■ **Task statement**
Write out the listing lines word for word, everything from the line containing "Image resolution: width=1000" down to the line containing "Click the Maternity", including both of those lines.

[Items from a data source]
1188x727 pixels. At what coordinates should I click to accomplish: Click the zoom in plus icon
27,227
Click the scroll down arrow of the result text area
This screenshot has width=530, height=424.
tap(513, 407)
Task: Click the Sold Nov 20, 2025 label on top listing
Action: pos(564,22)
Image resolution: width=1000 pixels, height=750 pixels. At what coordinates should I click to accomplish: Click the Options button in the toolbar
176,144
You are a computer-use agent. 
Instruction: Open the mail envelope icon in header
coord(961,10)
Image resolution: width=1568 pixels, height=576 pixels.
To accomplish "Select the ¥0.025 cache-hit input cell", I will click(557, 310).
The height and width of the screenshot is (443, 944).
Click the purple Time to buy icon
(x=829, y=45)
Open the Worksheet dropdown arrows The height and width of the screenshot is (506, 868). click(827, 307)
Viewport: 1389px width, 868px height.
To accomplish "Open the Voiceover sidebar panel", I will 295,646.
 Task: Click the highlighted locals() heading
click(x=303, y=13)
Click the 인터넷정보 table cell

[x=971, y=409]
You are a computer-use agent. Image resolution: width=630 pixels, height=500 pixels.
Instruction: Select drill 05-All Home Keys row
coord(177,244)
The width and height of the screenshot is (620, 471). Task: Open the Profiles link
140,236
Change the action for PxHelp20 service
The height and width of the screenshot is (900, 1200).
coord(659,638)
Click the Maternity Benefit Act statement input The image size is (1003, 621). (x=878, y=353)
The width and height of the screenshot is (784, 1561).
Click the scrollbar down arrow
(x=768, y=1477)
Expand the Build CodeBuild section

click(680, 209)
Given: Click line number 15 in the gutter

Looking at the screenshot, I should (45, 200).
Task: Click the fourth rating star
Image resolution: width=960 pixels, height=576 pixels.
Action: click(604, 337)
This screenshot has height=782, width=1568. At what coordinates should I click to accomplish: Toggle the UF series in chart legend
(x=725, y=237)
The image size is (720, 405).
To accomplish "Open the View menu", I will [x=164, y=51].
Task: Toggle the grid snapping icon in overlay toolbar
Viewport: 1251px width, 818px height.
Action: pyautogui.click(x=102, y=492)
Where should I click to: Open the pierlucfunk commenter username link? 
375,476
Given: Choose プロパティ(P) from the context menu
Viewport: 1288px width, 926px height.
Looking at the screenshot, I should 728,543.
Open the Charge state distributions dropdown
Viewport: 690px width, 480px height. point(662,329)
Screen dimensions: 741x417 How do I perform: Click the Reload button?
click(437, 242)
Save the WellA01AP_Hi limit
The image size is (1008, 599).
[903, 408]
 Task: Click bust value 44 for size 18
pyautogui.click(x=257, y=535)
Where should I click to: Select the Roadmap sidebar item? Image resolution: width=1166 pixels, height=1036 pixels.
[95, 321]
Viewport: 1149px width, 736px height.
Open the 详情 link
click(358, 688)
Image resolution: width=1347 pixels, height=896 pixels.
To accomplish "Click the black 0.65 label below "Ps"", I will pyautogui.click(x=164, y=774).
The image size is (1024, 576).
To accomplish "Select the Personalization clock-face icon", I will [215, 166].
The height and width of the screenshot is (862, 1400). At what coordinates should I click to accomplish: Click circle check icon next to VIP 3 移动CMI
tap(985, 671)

■ **Task answer**
Image resolution: width=1000 pixels, height=750 pixels. At what coordinates should I click to accomplish: Click the Options button in the toolbar
176,144
You are a computer-use agent. 
Instruction: Open the mail envelope icon in header
coord(961,10)
Image resolution: width=1568 pixels, height=576 pixels.
To accomplish "Select the ¥0.025 cache-hit input cell", I will click(557, 310).
The height and width of the screenshot is (443, 944).
Click the purple Time to buy icon
(x=829, y=45)
Open the Worksheet dropdown arrows The height and width of the screenshot is (506, 868). click(827, 307)
Viewport: 1389px width, 868px height.
To accomplish "Open the Voiceover sidebar panel", I will 295,646.
 Task: Click the highlighted locals() heading
click(x=303, y=13)
Click the 인터넷정보 table cell

[x=971, y=409]
You are a computer-use agent. Image resolution: width=630 pixels, height=500 pixels.
Instruction: Select drill 05-All Home Keys row
coord(177,244)
The width and height of the screenshot is (620, 471). Task: Open the Profiles link
140,236
Change the action for PxHelp20 service
The height and width of the screenshot is (900, 1200).
coord(659,638)
Click the Maternity Benefit Act statement input The image size is (1003, 621). (x=878, y=353)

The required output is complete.